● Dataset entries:
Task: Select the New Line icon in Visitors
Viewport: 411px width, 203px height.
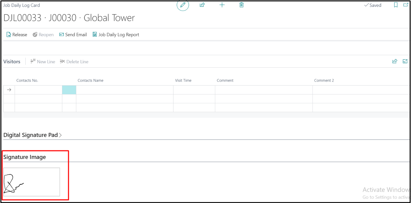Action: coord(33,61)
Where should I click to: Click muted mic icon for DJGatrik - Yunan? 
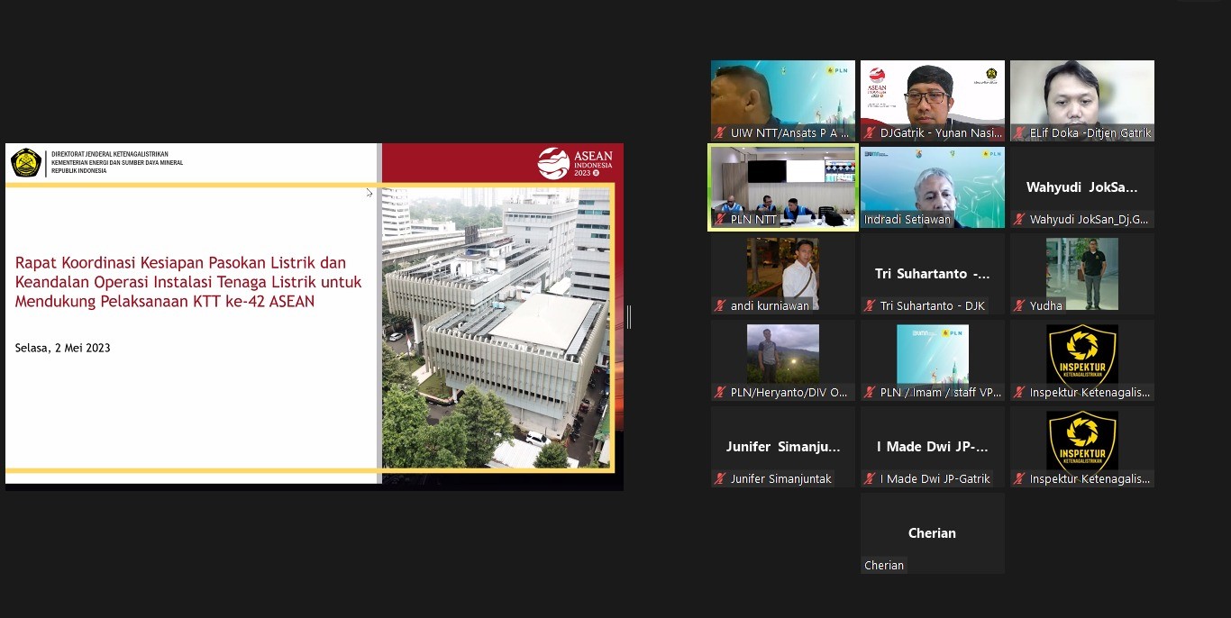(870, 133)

● TASK: In your copy, restate the data above word for word but leave out any picture.

● EXERCISE RESPONSE:
Task: Select the New Line icon in Visitors
Viewport: 411px width, 203px height.
Action: coord(33,61)
Where should I click to: Click muted mic icon for DJGatrik - Yunan? 
(870, 133)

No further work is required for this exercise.